» Extrait retenu:
+---+

Ce contrôle factuel s'impose également du fait de l'effet dévolutif de l'appel.
- Sur l'absence d'indices permettant de présumer la participation aux pratiques suspectées
Le seul fait de ne pas soumettre d'offre sur un marché après lecture du document de consultation ne suffit pas à autoriser une visite domiciliaire
i - La nécessité d'indices suffisants pour établir une présomption de participation aux pratiques suspectées
Il est fait valoir que l'article 38 du décret relatif aux marchés publics régissant la procédure de mise à disposition du dossier de consultation précise expressément que cette étape préliminaire d'accès au dossier a justement pour objectif de permettre aux entreprises de " décider de demander ou non à participer à la procédure ".
En outre, l'absence de présentation d'offre, qui se distingue de l'accès au dossier de consultation, ne peut en aucun cas être l'indicateur d'une éventuelle collusion dans une économie de marché où l'entreprise demeure libre de choisir son client.

+---+

» Données fournies:
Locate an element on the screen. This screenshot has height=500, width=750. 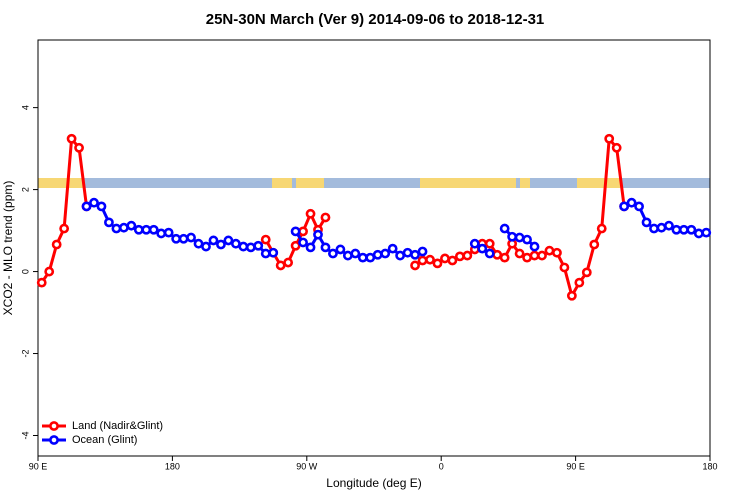
x-tick-label: 90 W is located at coordinates (307, 466). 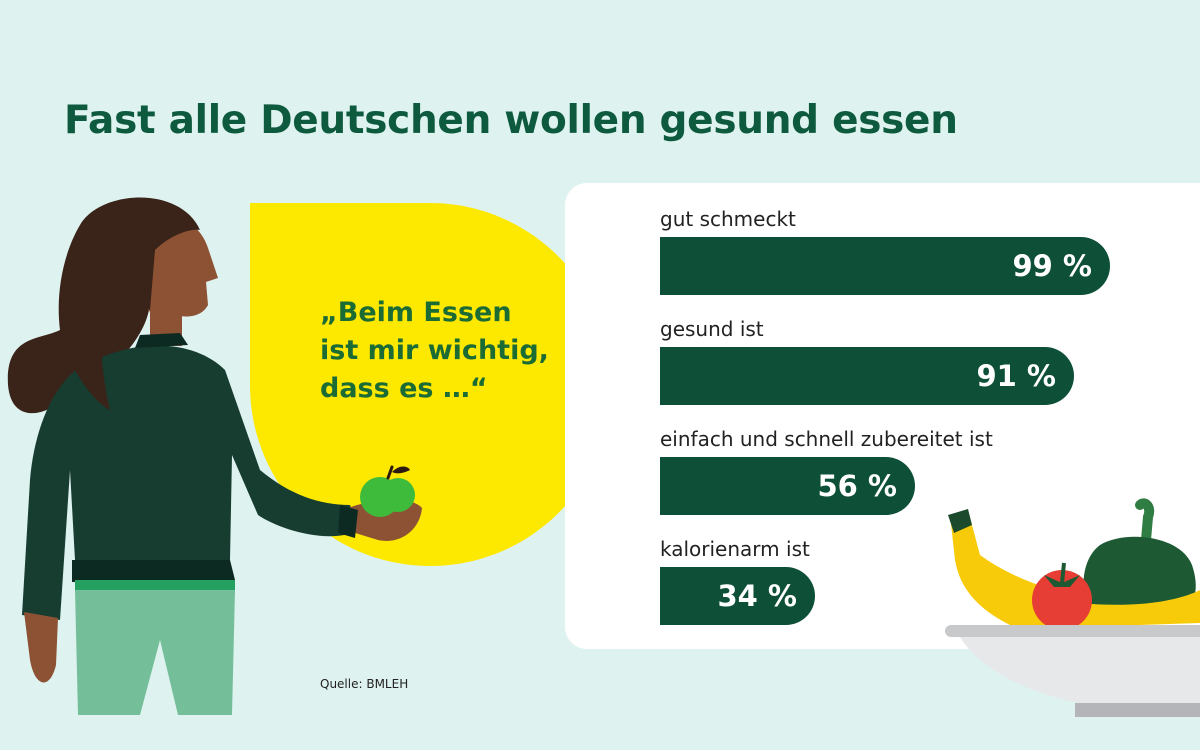 I want to click on value-label: 34 %, so click(x=757, y=596).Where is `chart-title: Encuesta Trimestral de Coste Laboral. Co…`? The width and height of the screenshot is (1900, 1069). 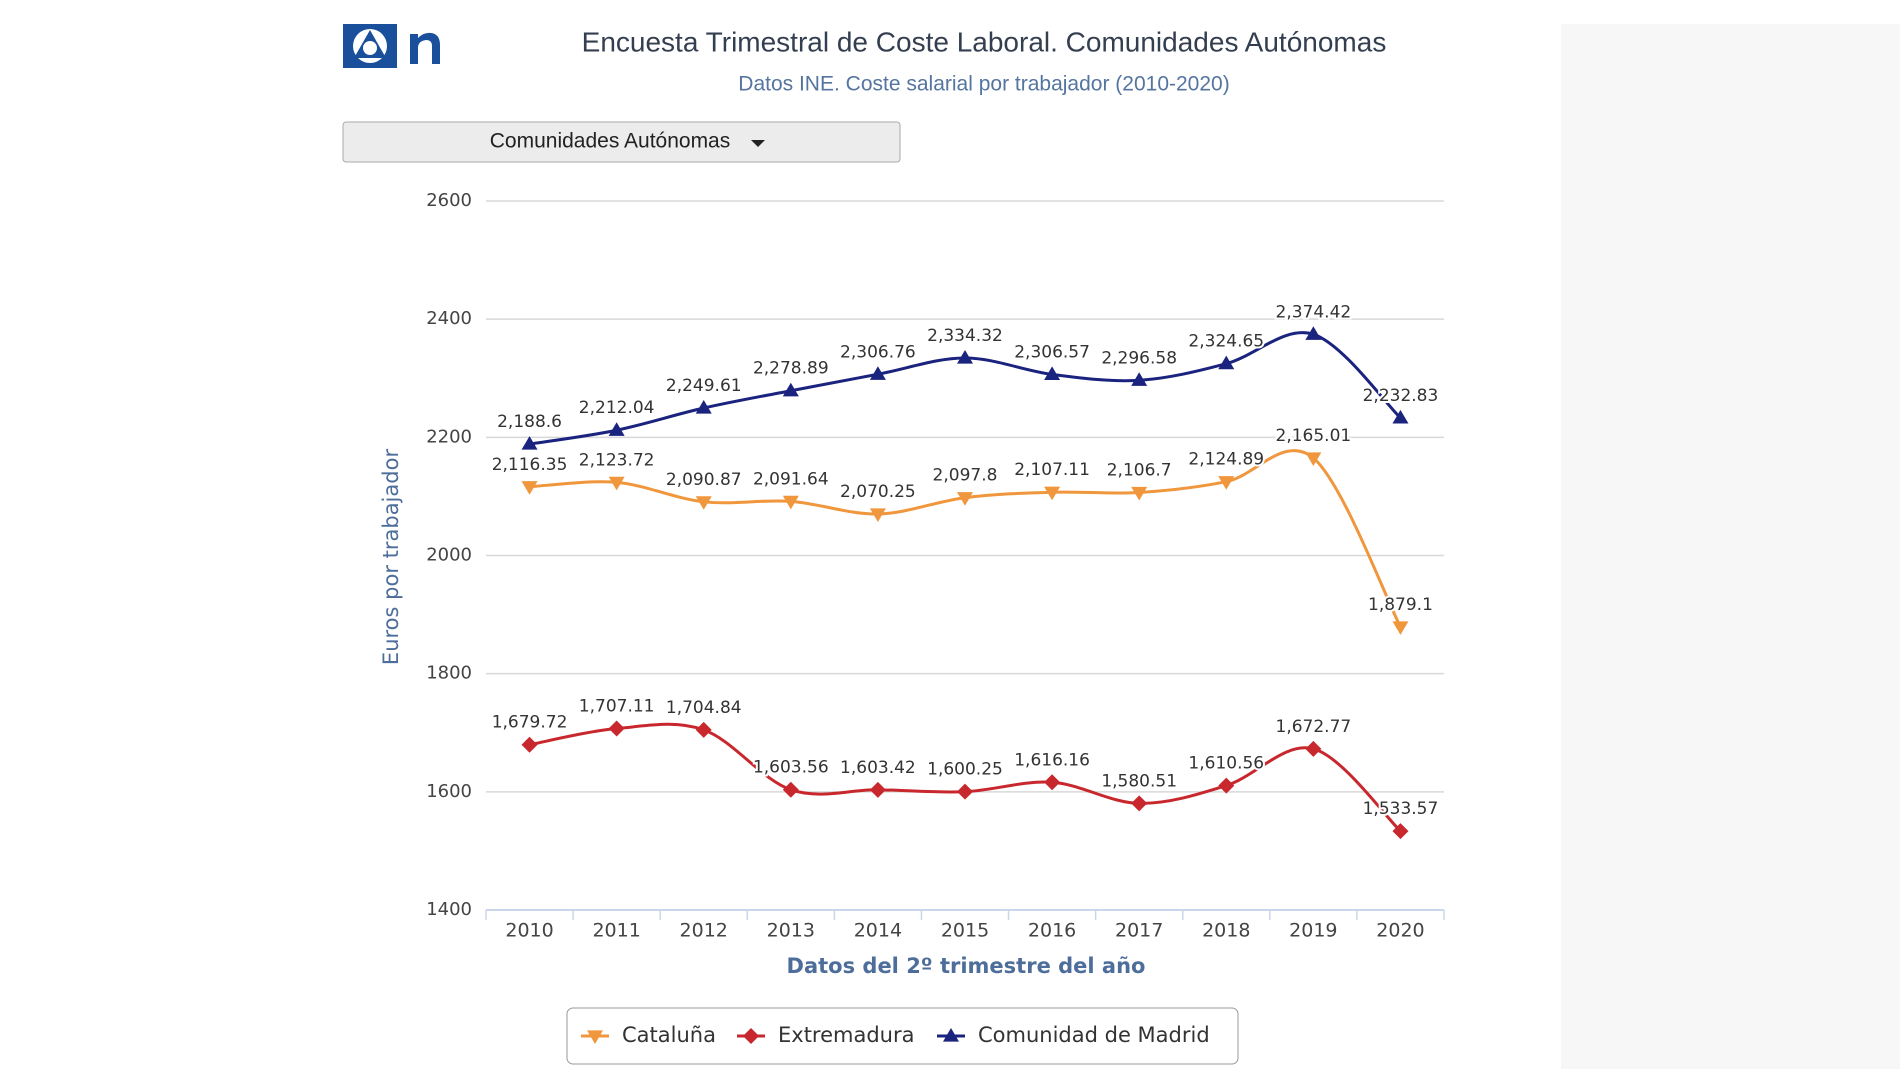
chart-title: Encuesta Trimestral de Coste Laboral. Co… is located at coordinates (984, 42).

+---+

» Travail demandé:
Modifiez le passage de l'extrait retenu compris entre « En outre, l'absence » et « choisir son client. » inclus, en remplaçant « collusion » par « entente », puis restituez ce passage modifié.

» Corrigé:
En outre, l'absence de présentation d'offre, qui se distingue de l'accès au dossier de consultation, ne peut en aucun cas être l'indicateur d'une éventuelle entente dans une économie de marché où l'entreprise demeure libre de choisir son client.